Artist and current DAI student Helen Zeru(Addis Ababa, Ethiopia) has been awarded the Holland Scholarship 2015
Helen Zeru is one of the most promising young artists operating between Europe and the Ethiopian capital city, Addis Ababa. On her own initiative, Zeru has taken influential leadership roles in collaborative projects and self-run artists’ organizations in Ethiopia and abroad. Having already overcome a number of educational, economic and gender barriers early on with her entrance to and graduation from the highly competitive Addis Ababa University Department of Fine Art, she focused her energy on deepening her artistic practice, and has shown a high level of self-knowledge and discipline in the process. While working with fellow artists during residencies in Berlin, Vienna, and Kampala, and performing and exhibiting in the Netherlands, the US, Georgia, Egypt and Serbia, she has demonstrated an ability to thrive and exchange knowledge in various cultural contexts. Her remarkable social fluency has led to further professional invitations in the arts, including admission to the Master in Art Praxis program 2015-2017 at the Dutch Art Institute in Arnhem, The Netherlands.

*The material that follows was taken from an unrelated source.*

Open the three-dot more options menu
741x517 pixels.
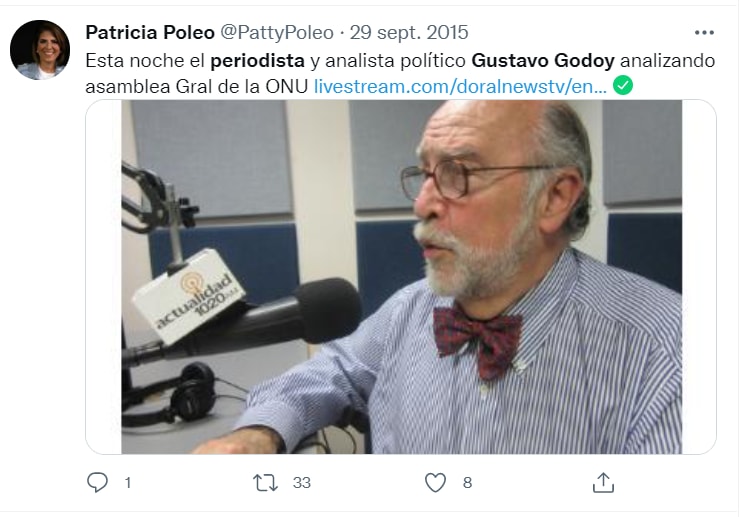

Zeru has already begun to make a name for herself as an international artist, but enrolling at the DAI would be constructive in a few key ways. Not only will study at the DAI give Zeru continuous and prolonged contact with artists and institutions based in Europe, but it will also strengthen her agency as an artist and role model in Ethiopia. Zeru is one of the founding members of the Netsa Art Village, an artist-run organization that carries out socially-engaged artwork, including workshops for vulnerable children in the city; her work with Olafur Eliasson’s Berlin-based Institut für Raumexperimente in connection with Netsa brought her in contact with Doreen Mende, one of DAI’s core tutors. The DAI Roaming Academy project “Travelling Communiqué”, spearheaded by Mende, brought 14 artist-researchers from DAI to Addis Ababa in 2014. Over her yearlong engagement with the DAI program and the two-week travel in Ethiopia, Zeru deftly managed logistical and practical matters related to the journey, and offered generous access to her large network of influential artists, institutions and educators in the city.
She has steadily produced courageous and critical work over the course of her young career, dealing with issues of urban development, migration and individual memory. Elizabeth W. Giorgis, Director of the Modern Art Museum: Gebre Kristos Desta Center in Addis Ababa, and artist Olafur Eliasson have both expressed their utmost confidence in Zeru’s practice; Zeru has been invited multiple times to travel to Berlin to collaborate with the Institut für Raumexperimente. Eliasson’s studio has begun to collect her work, though she does not yet have exclusive gallery representation. ArtEZ has offered support to Zeru in the form of the ArtEZ scholarship and the Holland scholarship.